Last update: 15:10 | 15/03/2017
AstraZeneca's ovarian cancer drug Lynparza slashed the risk of disease progression in a closely watched clinical trial, boosting its profile against rivals within the novel PARP inhibitor drug class.
A sign is seen at an AstraZeneca site in Macclesfield, central England May 19, 2014.
The British drugmaker hopes the data from the trial will widen the use of Lynparza and help it keep up with competitors racing to broaden the use of PARP medicines.
Lynparza and other PARP inhibitors block enzymes involved in repairing damaged DNA, thereby helping to kill cancer cells. They are also being studied against other cancers, including breast and pancreatic tumors.
Women with recurrent ovarian cancer and defective BRCA genes lived a median 19.1 months without their disease worsening when given Lynparza, against 5.5 months for those on placebo, based on disease progression assessments carried out by investigators.

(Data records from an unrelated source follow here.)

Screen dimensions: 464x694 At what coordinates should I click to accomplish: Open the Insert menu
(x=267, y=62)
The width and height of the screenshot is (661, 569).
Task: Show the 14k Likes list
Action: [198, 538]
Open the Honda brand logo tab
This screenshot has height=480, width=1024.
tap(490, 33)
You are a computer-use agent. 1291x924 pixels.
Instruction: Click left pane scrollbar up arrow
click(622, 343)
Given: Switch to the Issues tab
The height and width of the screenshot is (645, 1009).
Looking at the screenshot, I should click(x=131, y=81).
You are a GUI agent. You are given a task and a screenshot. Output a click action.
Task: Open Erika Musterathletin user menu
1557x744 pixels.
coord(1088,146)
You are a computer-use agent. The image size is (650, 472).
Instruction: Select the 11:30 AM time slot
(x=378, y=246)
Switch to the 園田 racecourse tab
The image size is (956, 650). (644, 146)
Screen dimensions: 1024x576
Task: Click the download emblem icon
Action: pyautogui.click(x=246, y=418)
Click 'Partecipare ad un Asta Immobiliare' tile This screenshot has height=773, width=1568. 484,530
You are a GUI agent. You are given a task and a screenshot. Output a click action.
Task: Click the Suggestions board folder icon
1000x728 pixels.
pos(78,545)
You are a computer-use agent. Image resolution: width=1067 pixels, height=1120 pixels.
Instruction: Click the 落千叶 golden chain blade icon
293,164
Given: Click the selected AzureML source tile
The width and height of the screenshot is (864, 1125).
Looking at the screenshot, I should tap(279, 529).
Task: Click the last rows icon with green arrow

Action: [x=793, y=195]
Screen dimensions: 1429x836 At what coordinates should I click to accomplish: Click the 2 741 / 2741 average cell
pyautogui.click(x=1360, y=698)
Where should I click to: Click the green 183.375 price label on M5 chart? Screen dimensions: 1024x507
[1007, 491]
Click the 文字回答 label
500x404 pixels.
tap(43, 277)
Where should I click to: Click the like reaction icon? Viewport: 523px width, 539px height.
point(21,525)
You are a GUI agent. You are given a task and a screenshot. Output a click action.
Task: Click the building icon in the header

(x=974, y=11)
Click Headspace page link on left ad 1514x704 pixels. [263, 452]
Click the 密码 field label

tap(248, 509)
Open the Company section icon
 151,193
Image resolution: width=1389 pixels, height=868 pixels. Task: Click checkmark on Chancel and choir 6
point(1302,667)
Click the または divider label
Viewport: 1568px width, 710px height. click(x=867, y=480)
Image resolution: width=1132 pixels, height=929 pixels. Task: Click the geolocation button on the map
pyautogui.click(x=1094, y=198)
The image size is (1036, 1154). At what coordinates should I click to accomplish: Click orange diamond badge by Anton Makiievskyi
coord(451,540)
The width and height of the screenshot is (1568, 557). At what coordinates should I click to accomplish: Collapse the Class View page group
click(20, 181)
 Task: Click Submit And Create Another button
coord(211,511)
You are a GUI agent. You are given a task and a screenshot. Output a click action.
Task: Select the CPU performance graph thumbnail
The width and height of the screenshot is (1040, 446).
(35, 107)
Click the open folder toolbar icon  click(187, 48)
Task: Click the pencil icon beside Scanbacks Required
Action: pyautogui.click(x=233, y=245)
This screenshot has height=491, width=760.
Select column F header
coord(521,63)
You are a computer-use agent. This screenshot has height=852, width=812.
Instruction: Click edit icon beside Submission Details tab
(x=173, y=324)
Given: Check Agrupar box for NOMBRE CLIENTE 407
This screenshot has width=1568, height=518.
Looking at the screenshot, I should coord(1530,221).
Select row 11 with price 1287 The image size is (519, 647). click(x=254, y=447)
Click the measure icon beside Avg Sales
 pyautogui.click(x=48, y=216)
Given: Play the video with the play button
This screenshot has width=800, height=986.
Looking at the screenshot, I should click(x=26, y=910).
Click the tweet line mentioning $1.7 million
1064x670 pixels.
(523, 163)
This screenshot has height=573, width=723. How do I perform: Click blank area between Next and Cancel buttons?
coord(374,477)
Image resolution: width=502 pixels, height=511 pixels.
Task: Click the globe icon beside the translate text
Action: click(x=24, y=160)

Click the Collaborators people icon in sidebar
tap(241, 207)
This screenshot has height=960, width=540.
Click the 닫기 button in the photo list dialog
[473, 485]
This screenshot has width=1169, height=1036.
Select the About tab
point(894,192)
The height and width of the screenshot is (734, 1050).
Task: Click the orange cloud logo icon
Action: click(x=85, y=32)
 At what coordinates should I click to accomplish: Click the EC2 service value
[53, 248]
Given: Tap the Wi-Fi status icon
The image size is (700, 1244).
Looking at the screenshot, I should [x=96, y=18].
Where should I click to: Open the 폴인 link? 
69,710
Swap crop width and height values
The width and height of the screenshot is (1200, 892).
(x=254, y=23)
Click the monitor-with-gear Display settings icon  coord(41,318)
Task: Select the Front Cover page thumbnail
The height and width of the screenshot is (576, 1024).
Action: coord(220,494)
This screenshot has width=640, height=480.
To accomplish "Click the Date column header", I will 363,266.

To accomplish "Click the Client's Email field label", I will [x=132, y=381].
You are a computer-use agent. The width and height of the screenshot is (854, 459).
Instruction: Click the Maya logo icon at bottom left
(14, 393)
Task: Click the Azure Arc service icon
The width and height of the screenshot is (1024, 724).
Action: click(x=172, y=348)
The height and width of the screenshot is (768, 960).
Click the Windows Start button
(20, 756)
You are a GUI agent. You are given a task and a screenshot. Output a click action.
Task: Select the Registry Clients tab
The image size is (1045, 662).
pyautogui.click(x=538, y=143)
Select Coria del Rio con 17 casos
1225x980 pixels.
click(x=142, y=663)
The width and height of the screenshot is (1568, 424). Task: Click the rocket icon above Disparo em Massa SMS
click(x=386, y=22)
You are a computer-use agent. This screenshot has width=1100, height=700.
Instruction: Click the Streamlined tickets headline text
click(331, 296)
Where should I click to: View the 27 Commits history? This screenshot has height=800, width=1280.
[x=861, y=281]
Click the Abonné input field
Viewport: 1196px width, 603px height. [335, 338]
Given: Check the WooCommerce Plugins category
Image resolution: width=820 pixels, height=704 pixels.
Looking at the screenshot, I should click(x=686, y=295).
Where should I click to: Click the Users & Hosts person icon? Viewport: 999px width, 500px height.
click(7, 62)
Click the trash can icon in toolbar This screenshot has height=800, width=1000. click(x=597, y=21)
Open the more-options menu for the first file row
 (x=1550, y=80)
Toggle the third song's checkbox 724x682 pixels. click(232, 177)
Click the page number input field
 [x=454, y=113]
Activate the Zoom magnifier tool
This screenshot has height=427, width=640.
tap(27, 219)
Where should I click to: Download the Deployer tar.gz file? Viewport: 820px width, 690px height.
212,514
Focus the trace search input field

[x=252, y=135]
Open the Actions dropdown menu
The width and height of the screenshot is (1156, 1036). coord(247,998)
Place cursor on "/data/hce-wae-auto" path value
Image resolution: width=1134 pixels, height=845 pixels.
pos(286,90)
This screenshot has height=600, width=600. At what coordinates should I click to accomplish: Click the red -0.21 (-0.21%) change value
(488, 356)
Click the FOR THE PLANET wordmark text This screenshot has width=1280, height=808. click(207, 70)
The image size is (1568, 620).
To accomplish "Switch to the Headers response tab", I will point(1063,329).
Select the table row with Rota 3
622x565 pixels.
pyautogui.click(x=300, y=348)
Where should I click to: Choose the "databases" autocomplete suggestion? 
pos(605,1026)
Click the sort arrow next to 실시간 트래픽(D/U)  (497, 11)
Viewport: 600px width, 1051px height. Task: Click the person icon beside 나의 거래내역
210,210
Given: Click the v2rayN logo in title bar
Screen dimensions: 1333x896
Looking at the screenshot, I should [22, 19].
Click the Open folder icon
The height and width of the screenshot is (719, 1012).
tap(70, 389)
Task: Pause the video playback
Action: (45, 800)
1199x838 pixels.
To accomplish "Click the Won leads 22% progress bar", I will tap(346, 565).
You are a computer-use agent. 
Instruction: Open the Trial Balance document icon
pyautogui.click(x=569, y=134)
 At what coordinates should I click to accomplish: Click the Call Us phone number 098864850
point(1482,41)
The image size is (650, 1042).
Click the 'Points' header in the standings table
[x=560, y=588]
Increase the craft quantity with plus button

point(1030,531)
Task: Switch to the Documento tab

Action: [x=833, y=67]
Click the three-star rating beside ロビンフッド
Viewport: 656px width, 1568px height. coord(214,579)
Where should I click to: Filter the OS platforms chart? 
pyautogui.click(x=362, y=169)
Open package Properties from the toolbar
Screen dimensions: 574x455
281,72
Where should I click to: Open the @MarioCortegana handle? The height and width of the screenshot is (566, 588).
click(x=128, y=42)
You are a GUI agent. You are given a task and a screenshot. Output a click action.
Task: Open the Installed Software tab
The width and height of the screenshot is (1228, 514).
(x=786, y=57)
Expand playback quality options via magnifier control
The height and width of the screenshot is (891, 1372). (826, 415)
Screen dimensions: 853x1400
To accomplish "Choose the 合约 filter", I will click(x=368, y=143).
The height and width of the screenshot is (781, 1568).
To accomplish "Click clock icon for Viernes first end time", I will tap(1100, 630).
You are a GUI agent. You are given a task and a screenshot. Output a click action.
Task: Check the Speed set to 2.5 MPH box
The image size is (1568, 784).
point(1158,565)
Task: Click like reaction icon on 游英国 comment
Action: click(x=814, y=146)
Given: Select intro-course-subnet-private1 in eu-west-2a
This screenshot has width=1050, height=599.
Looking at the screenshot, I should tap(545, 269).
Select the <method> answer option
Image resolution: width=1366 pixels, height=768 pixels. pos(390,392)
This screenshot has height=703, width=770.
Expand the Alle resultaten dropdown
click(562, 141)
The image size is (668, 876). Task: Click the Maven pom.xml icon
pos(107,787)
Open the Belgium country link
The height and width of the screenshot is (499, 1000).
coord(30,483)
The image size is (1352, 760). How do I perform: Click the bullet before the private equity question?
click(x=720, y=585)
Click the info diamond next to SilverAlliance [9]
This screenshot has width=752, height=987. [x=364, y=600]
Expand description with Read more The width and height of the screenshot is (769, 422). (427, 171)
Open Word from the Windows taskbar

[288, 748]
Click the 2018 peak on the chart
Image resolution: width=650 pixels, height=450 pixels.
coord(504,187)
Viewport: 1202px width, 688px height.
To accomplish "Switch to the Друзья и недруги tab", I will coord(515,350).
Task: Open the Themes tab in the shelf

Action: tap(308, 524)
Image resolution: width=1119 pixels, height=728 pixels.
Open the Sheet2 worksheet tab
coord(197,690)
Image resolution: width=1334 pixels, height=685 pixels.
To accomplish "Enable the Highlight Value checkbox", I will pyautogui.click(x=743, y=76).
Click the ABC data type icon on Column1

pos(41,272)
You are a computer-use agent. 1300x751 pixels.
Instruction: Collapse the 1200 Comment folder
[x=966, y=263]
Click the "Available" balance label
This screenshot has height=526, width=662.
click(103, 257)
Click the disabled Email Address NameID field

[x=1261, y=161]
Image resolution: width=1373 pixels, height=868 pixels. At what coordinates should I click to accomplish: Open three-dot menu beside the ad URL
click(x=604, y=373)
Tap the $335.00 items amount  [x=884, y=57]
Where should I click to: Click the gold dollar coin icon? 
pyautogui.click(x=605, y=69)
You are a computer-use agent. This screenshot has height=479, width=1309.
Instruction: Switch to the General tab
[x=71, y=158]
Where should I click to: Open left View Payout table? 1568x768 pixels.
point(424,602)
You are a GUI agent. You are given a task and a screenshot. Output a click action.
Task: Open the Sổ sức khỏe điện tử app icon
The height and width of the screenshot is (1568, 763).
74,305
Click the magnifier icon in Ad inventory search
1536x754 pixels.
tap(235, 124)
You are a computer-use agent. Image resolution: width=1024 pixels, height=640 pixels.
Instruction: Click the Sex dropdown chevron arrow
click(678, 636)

When disease progression was measured by central, blinded review, however, the figure rose to 30.2 months, according to data presented at the Society of Gynecologic Oncology annual meeting on Tuesday.
AstraZeneca Chief Medical Officer Sean Bohen said he was "extremely pleased with the results".
AstraZeneca's drug became the first of the new class to reach the market when it won U.S. approval at the end of 2014, but it is currently only recommended for fourth-line use.
The latest clinical trial is designed to move it up to second-line maintenance therapy, where it would be used for longer periods, significantly increasing its market.
AstraZeneca has developed a new tablet dose reducing the pill intake for patients from 16 capsules to four tablets a day.
Lynparza, which had been abandoned at one stage by AstraZeneca but was revived by CEO Pascal Soriot when he took over in 2012, is projected by have annual sales of $1.03 billion by 2022, according to Thomson Reuters data. It sold $218 million in 2016.
The strong Lynparza results wiped 13 percent off shares in Tesaro, whose competing drug niraparib is awaiting a regulatory green light and which has been viewed by many investors as the best of the PARP products.
In a clinical trial last year, niraparib showed progression-free survival of 21 months, as measured by central, blinded review.
Stock in rival Clovis Oncology , meanwhile, rose more than 7 percent. Clovis' PARP inhibitor Rubraca won U.S. approval in December but had been seen as lagging niraparib.
AstraZeneca's shares climbed 1 percent in New York. The smaller market reaction reflects the larger size of the British drugmaker and the fact that its investors are awaiting other clinical data.
Faced with the need to reinvent its drug portfolio following a raft of patent expiries, AstraZeneca’s turnaround will hinge crucially on the outcome of a two-drug immunotherapy trial in previously untreated lung-cancer patients.